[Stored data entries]
• • • • •
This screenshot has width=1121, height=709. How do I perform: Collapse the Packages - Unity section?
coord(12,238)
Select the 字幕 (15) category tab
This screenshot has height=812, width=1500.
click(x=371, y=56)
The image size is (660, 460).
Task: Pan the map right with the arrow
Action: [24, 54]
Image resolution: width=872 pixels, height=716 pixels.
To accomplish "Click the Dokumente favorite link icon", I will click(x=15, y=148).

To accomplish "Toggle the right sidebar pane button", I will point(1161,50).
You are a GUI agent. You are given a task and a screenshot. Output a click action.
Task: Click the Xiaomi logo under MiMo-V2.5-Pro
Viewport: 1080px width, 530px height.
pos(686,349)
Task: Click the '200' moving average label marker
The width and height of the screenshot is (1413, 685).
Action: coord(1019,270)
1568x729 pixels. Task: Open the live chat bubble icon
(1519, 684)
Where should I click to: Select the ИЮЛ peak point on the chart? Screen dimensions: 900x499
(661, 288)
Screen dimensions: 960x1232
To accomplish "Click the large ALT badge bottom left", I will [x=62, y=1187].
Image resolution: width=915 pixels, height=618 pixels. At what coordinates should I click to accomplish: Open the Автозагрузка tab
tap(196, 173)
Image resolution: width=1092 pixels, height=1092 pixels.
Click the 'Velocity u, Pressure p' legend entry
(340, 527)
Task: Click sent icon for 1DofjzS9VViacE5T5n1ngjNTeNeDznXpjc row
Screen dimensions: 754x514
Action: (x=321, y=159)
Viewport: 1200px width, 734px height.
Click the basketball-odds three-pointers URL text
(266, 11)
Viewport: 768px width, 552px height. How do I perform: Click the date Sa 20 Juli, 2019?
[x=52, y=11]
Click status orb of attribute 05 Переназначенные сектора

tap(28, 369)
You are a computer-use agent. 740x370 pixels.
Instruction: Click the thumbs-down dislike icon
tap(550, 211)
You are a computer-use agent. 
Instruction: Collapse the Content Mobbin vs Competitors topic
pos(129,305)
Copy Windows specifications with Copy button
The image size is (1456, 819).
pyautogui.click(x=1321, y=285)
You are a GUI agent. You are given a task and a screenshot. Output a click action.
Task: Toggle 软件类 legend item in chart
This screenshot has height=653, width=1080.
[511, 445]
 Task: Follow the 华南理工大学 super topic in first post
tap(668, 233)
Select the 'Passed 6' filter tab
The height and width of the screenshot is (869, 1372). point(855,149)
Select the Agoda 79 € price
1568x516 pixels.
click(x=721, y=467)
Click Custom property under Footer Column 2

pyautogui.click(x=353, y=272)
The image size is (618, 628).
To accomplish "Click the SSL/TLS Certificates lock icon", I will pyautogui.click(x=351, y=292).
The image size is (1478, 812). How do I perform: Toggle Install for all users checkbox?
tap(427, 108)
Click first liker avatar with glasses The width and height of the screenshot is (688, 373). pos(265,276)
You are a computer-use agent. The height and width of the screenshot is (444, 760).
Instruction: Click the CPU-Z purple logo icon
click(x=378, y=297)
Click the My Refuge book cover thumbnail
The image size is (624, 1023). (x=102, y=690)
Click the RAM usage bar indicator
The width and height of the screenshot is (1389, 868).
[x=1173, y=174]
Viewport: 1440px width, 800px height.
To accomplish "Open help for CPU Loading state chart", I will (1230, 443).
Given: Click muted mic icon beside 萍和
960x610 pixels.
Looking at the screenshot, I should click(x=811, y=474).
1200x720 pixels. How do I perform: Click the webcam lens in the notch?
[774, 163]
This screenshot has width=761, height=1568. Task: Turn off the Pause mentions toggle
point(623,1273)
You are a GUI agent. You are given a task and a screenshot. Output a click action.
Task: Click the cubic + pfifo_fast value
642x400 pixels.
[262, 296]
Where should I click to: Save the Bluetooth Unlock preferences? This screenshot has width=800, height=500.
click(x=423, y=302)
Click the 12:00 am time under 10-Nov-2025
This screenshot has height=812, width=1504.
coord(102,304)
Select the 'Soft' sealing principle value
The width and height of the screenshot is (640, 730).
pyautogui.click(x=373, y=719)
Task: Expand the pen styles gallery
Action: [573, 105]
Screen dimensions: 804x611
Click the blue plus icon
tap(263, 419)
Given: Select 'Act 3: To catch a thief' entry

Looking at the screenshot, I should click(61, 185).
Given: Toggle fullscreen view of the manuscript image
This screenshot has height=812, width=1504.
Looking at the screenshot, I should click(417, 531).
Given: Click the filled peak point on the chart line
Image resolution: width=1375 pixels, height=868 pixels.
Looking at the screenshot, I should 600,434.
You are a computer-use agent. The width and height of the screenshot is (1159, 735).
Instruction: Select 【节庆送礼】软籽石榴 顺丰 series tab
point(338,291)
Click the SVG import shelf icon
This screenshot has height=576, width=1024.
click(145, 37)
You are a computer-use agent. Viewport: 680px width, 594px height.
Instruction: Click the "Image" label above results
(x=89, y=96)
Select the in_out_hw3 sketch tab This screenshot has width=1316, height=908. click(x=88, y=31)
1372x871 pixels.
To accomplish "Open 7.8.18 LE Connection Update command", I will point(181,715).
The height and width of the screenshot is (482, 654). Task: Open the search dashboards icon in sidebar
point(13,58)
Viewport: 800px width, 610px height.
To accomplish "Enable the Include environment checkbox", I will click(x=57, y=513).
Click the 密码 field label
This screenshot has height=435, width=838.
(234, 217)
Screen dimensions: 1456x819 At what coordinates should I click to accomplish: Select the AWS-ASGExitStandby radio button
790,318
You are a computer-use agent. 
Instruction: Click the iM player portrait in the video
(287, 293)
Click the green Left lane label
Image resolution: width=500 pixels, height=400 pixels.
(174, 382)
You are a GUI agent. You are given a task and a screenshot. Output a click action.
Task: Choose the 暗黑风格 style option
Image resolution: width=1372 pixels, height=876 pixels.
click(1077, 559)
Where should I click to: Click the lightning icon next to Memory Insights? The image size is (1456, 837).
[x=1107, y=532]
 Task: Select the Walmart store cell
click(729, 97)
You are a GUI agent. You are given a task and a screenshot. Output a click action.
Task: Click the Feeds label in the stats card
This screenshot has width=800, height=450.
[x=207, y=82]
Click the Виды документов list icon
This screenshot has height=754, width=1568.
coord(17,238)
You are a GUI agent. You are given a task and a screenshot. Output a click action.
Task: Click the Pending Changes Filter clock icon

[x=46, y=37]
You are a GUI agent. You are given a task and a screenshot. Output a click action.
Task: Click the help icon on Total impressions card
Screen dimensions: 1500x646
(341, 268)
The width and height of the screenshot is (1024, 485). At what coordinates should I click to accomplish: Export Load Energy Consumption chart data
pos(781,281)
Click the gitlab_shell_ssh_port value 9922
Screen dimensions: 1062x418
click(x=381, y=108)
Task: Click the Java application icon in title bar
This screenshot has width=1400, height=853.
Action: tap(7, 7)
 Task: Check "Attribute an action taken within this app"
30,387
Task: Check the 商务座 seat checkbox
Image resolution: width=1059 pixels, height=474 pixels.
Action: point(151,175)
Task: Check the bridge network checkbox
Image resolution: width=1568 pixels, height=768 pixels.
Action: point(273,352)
• • • • •
• _Work instructions_
Copy out the lines of the listing above without any change, starting at the line that contains "The height and width of the screenshot is (482, 654)." and ending after the line that contains "click(1077, 559)".

• _The reply_
The height and width of the screenshot is (482, 654). Task: Open the search dashboards icon in sidebar
point(13,58)
Viewport: 800px width, 610px height.
To accomplish "Enable the Include environment checkbox", I will click(x=57, y=513).
Click the 密码 field label
This screenshot has height=435, width=838.
(234, 217)
Screen dimensions: 1456x819 At what coordinates should I click to accomplish: Select the AWS-ASGExitStandby radio button
790,318
You are a computer-use agent. 
Instruction: Click the iM player portrait in the video
(287, 293)
Click the green Left lane label
Image resolution: width=500 pixels, height=400 pixels.
(174, 382)
You are a GUI agent. You are given a task and a screenshot. Output a click action.
Task: Choose the 暗黑风格 style option
Image resolution: width=1372 pixels, height=876 pixels.
click(1077, 559)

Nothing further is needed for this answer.